A distinct chill in the morning air serves notice: the season is turning towards autumn.
It was therefore
no surprise that this week’s Green-Gym session was scheduled to be our first
raking-after-wildflower-meadow-cut of 2014.
This usually means site staff preceding with brush-cutter; volunteers
toiling behind with traditional wooden rakes and not-so-traditional plastic
tarpaulins to drag cuttings away.
What did come as a
surprise (first of three this session) was that – at fairly short notice –
site manager had reviewed the task schedule and … re-scheduled. Volunteer numbers depleted by holiday and/or grandparent-duty probably had something to do with
it. So instead, we headed this morning
to a different venue, task tba on arrival.
This presented the
first of three hazards to be negotiated for would-be Green-Gymmers this
morning: to have checked the email Inbox and seen the message about the session
being relocated. Only one volunteer
found himself at the wrong car-park, wondered where everyone else was, and rang
the group’s mobile number for fresh instructions.
The second hazard,
for those who had not been before, was to find the way there. An anguished text arrived on the group’s
mobile from another Green-Gymmer saying, “Got lost in all the Stokes [North
Stoke, South Stoke, Little Stoke]: having coffee in Wallingford!”
Surprise #2 – for those
who did successfully make it there – was that the task was the same: raking. The differences from what we might originally
have been expecting: smaller area with larger number of rabbit-holes; plastic
rakes; wheelbarrows instead of tarpaulins.

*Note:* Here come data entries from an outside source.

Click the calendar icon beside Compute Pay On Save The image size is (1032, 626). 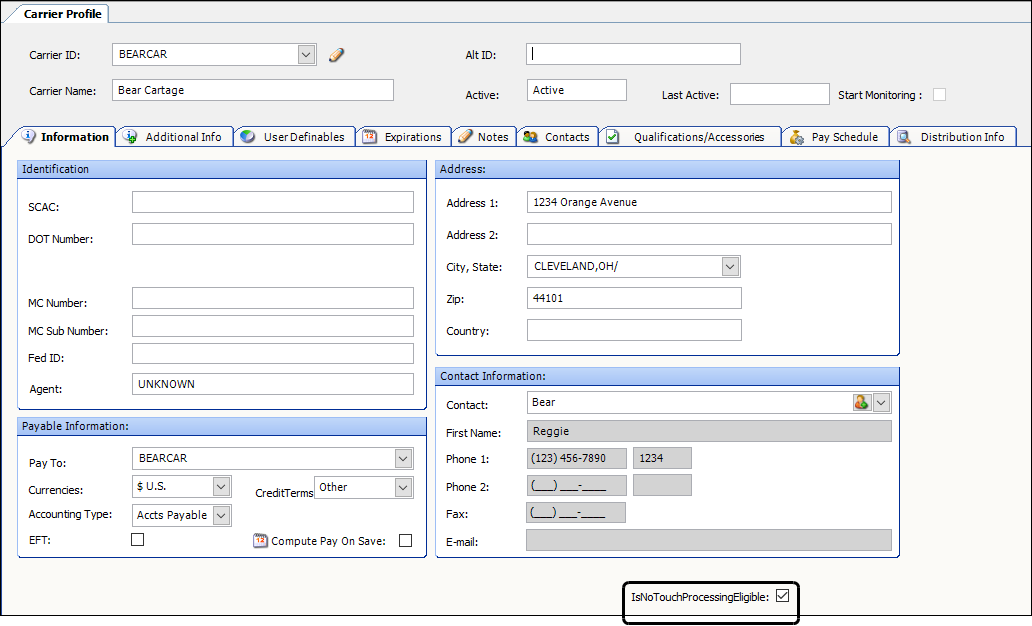(261, 541)
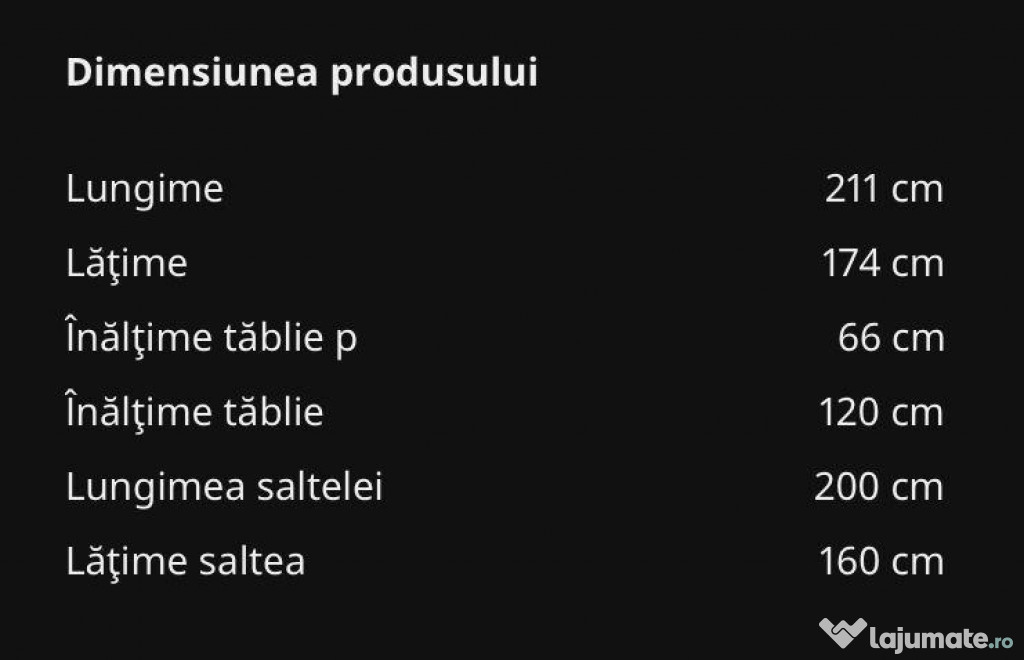Click the Înălţime tăblie label above Lungimea saltelei
This screenshot has height=660, width=1024.
pos(195,411)
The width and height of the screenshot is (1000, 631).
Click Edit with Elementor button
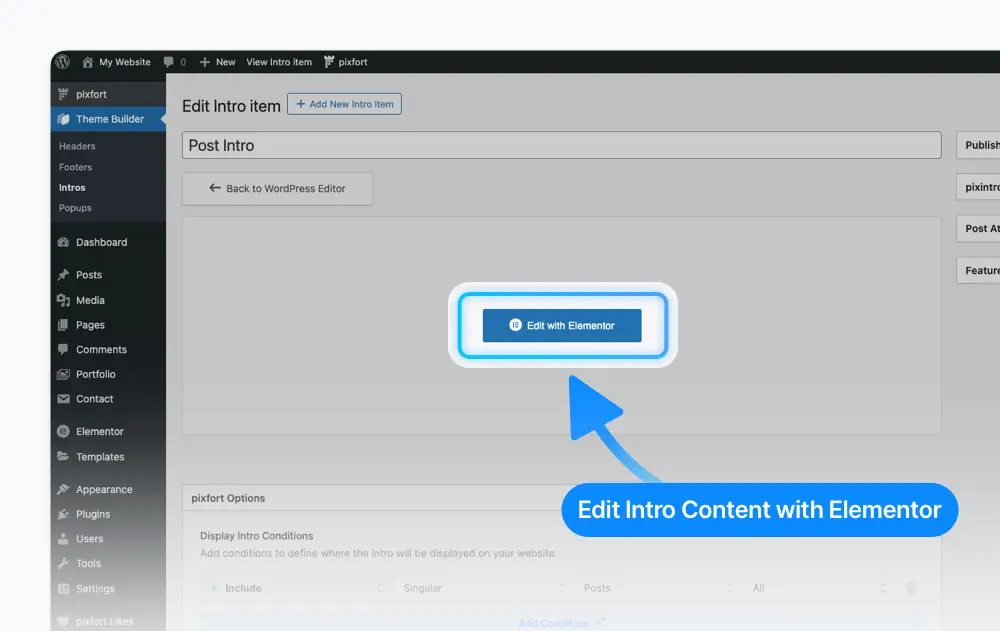[x=562, y=325]
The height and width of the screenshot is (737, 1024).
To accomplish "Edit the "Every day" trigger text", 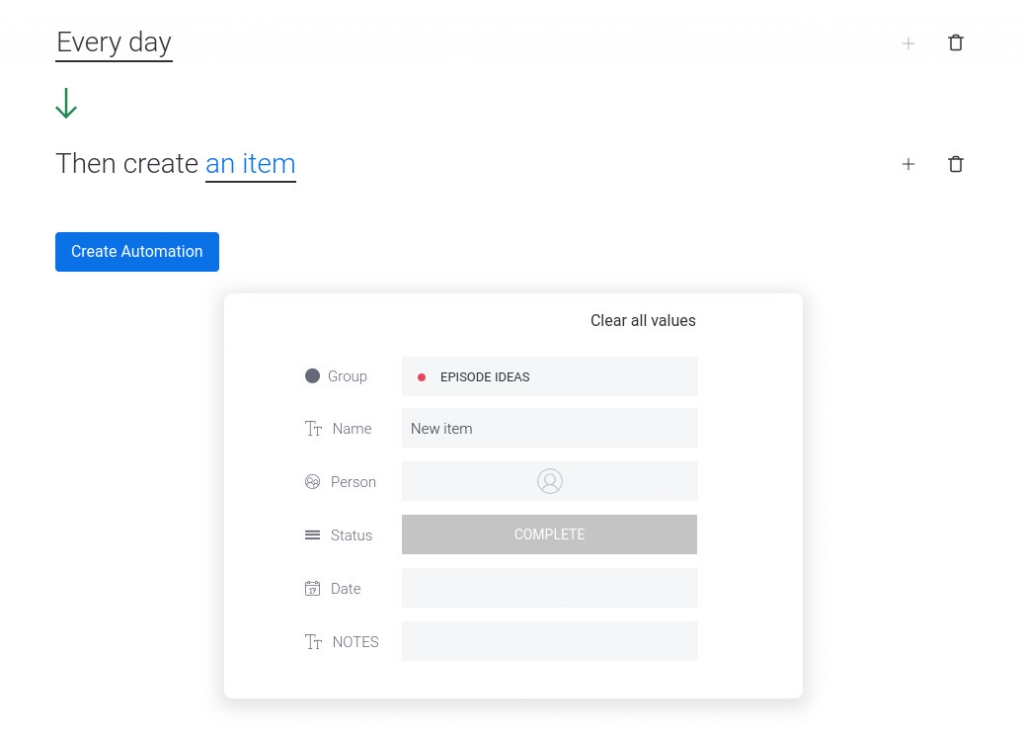I will point(113,42).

Also some cutting to do ourselves in a section where machinery cannot
go:
"Why do trains always rush by at this point except when I'm on one?" |
Essential PPE
(Personal Protective Equipment) this morning: gloves. On account of Wild Parsnip (Pastinaca sativa): hazard #3. Wild Parsnip + sunshine + bare skin can lead
to severe blistering (photophytotoxic dermatitis). There was certainly a lot of
sunshine for chemicals to react with this morning:
However, we were
all very careful to have gloves on whenever handling vegetation: good as
angels. The question “Angel or Lemon?”
referred to choice of cake at tea-break, not different types of Green-Gymmer.
After the break,
as we moved on to different ground, there was the chance to see how some of it
has changed since previous visits. Here,
for instance, is a pond, we helped to dig one winter:
Nearby, flowers as
yet unidentified, but which are a species other than nettle or thistle. This in a part of the site, where we have
pulled nettles in the past, was Surprise #3:
PS: life-partner of one of our Green-Gymmers identifies the mystery plant as Wild Basil (Clinopodium vulgare), which has various medicinal and culinary uses. Whether these include treating burns from oil of Wild Parsnip, I do not know.